Back and Shoulder Pain
Common indoor cycling injuries include back pain and related shoulder injuries caused by bad posture. A common mistake people make is hunching over the handles too far forward and tensing their shoulders.
Refrain from moving around too much from side to side or up and down—this can strain your back muscles. Instead, tighten those core muscles to keep your back straight. It is easy to lose that perfect posture once you start getting into the workout, but give yourself mental notes to continuously check your form throughout the session.
If your core muscle strength is also weak, then try to improve it to help with your back pain.

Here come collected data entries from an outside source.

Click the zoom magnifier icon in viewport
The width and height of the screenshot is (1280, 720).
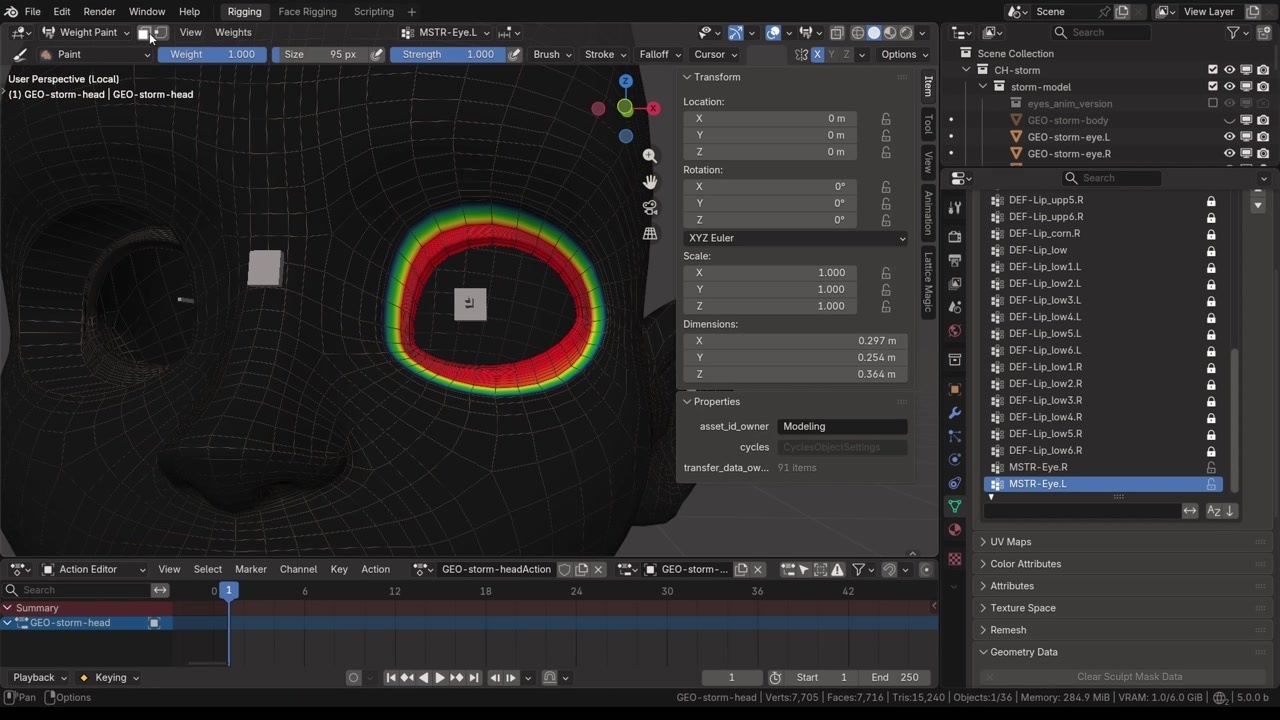point(650,156)
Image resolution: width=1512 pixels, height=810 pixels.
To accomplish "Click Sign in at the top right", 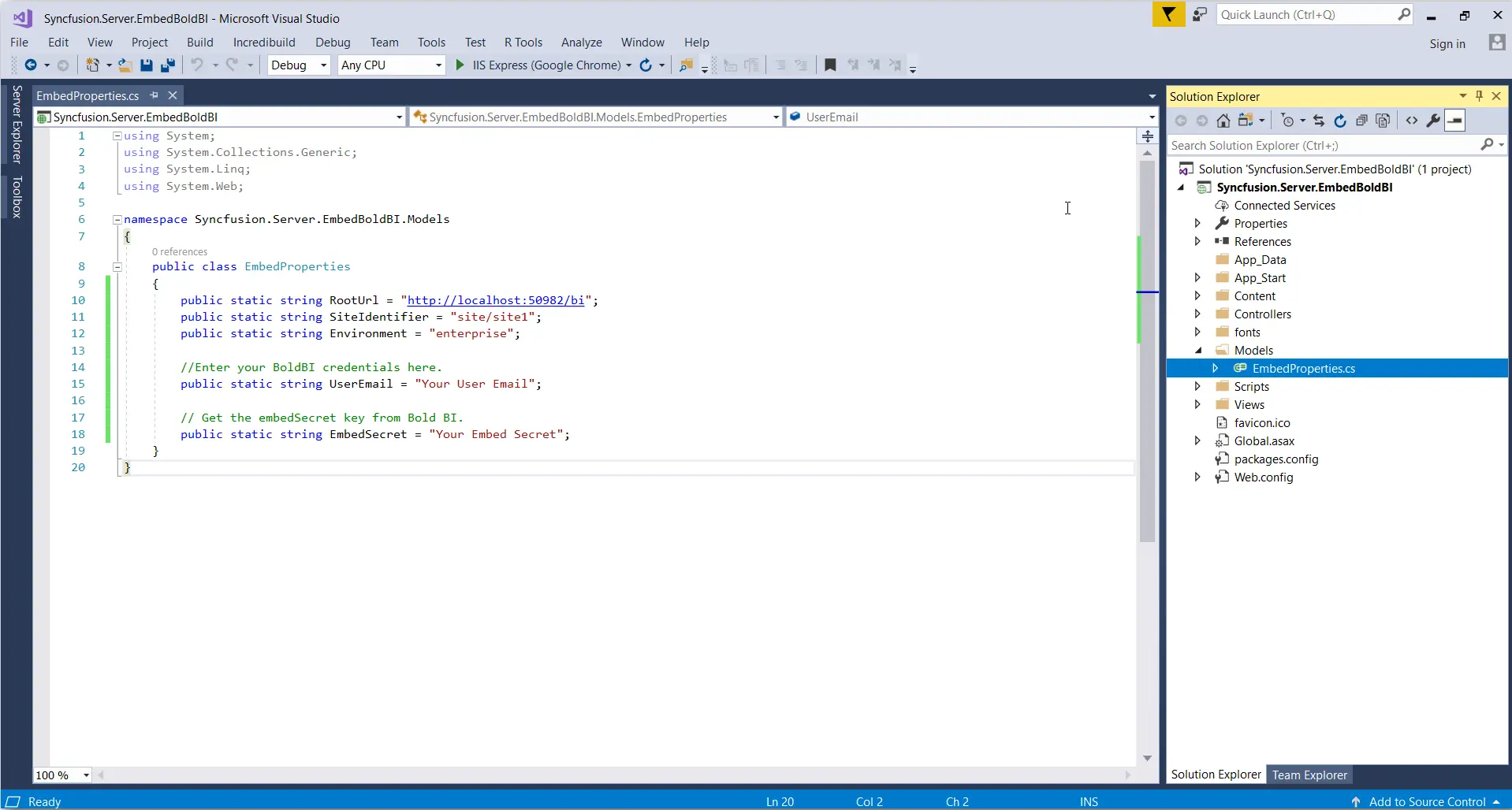I will click(1447, 44).
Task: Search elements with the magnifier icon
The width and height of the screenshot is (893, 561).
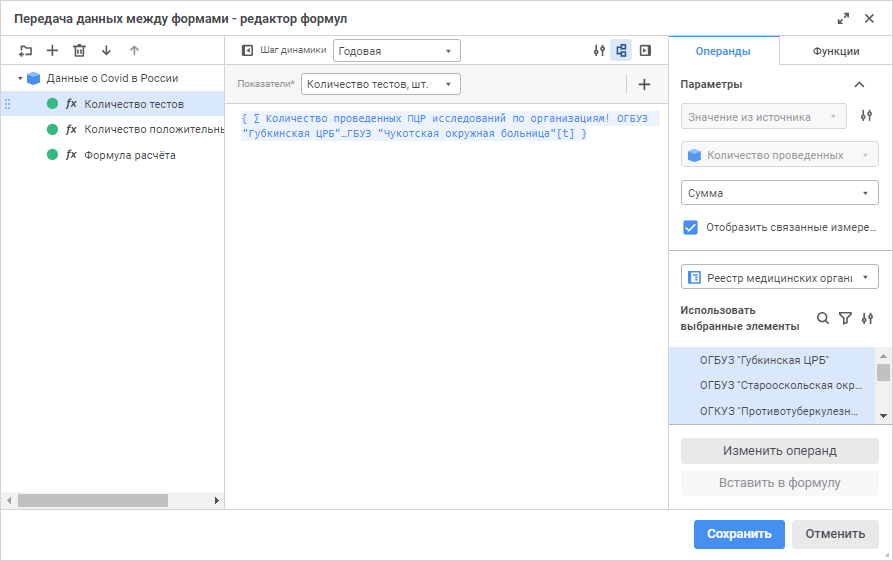Action: pos(823,318)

“Also, be aware of the more modern ‘dancy’ indoor cycling classes, as form is very important,” Chase says. “If you try to do a move without having good form, you can most certainly injure yourself.” This doesn’t mean you shouldn’t do them at all. Weeks explains, “Correct bike fit and technique corrections from the instructor generally avoid most injuries from rhythm riding.” Be sure to get a good instructor who can correct your posture as needed, so you can prevent this from happening.
Wrist pain is another one of those pesky common indoor cycling injuries. If you are prone to wrist strains, then make sure to keep them straight when holding the handles. Try not to bend them too often or lean forward as much because this can aggravate the pain.
If you are putting too much pressure on your wrists, then you are not executing the proper form. Chase says, “[There should only be a] slight bend in the elbows … extending arms out toward handlebars.” You should really feel it in your legs and core as opposed to your upper body.
Yes, even your feet can be affected by poor form. Metatarsalgia, or hot-foot syndrome as it is more commonly called, is a frequent injury affecting cyclists. If you have experienced numbness or tingling in the toes, then you may have it.
To prevent this and alleviate the pain, check your shoe size. Are they too small? This may be contributing to your discomfort. Make sure you are wearing the correct size. (What a great excuse to go shoe shopping!) Another cause can be having the pedal straps too tight across your feet. You want to make sure that your feet are secure, even while pedaling, but not so much that they cause you pain.
If you’ve ever sat on a bike, or any seat for that matter, for prolonged periods of time, then you know that you may get a sore bottom. This soreness can be exacerbated when cycling due to friction and sweating.
Make sure that your saddle is at the right height to prevent chafing. If it’s too high, then that can increase the risk of saddle sores. Invest in a good pair of padded cycling shorts and a gel seat cover to make your ride much more comfortable.
This is particularly evident in cycling classes that incorporate a full-body workout to the music. Weeks says, “Most people tend to want to try to coordinate everything from the start and ride like the advanced riders. … We see lots of people riding too fast or too slow and quite uncontrolled in the moves.”
It can be hard to cycle and move to the beat at the same time. So don’t rush it. “It takes time to sync the body to the beat and learn all the combinations,” Weeks explains. Rather than jumping all in and trying to do everything, start slowly. This is especially important if you are a beginner. “We promote building a base first with the feet to the beat, and then working up to the arm moves and combinations. Once you have the rhythm, then add the moves,” Weeks recommends.
Always pay attention to form and technique.
Weeks adds that if you set up the bike properly and have proper form, then “riders riding correctly will strengthen their whole body, not wear them down.” This helps prevent some of these common indoor cycling injuries.
If you are still unsure about the proper form, ask for help. Trainers around the gym or your spin instructor will be more than happy to show you the way. But if you’re by yourself, Chase recommends heading online for guidance. “There are Youtube videos and images on the internet that can help you with this,” she says.